Collected data:

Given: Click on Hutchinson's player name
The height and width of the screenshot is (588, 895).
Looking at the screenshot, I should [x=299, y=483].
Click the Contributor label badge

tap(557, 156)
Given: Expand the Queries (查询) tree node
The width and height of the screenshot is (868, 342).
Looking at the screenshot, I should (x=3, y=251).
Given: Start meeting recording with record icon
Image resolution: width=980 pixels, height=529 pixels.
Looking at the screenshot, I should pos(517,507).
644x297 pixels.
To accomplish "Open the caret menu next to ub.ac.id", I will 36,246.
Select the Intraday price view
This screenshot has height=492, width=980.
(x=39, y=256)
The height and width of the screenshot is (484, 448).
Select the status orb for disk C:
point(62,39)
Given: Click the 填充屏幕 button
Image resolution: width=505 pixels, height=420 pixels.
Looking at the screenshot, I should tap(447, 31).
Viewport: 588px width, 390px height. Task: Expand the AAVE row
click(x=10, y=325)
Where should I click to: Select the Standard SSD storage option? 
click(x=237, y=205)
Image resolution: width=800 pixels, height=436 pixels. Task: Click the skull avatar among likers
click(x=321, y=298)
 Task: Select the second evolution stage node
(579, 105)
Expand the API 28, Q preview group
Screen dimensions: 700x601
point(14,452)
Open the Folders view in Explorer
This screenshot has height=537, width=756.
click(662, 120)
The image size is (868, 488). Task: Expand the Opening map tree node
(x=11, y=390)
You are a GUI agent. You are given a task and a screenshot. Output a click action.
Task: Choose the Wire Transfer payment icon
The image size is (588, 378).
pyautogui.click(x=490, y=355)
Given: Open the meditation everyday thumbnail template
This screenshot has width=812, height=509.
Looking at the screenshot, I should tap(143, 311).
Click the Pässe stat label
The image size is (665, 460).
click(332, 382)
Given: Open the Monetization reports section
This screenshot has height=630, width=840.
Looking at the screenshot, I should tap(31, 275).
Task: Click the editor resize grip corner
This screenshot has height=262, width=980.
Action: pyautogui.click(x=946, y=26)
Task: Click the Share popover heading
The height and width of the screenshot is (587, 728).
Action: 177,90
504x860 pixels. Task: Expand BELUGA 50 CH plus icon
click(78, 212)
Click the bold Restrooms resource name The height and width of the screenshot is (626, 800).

**What you need to do:** Among the lines above, repeat exactly those from the line with "Task: Choose the Wire Transfer payment icon" to the line with "Given: Open the meditation", counting both ends.

**Completed exercise:**
Task: Choose the Wire Transfer payment icon
The image size is (588, 378).
pyautogui.click(x=490, y=355)
Given: Open the meditation everyday thumbnail template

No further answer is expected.